- [Instructions to follow]
Could you print all the entries exactly?

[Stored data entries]
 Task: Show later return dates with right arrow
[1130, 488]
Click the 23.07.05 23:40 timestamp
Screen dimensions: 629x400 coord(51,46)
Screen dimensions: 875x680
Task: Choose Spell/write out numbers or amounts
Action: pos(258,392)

- [Response area]
 Task: Show later return dates with right arrow
[1130, 488]
Click the 23.07.05 23:40 timestamp
Screen dimensions: 629x400 coord(51,46)
Screen dimensions: 875x680
Task: Choose Spell/write out numbers or amounts
Action: pos(258,392)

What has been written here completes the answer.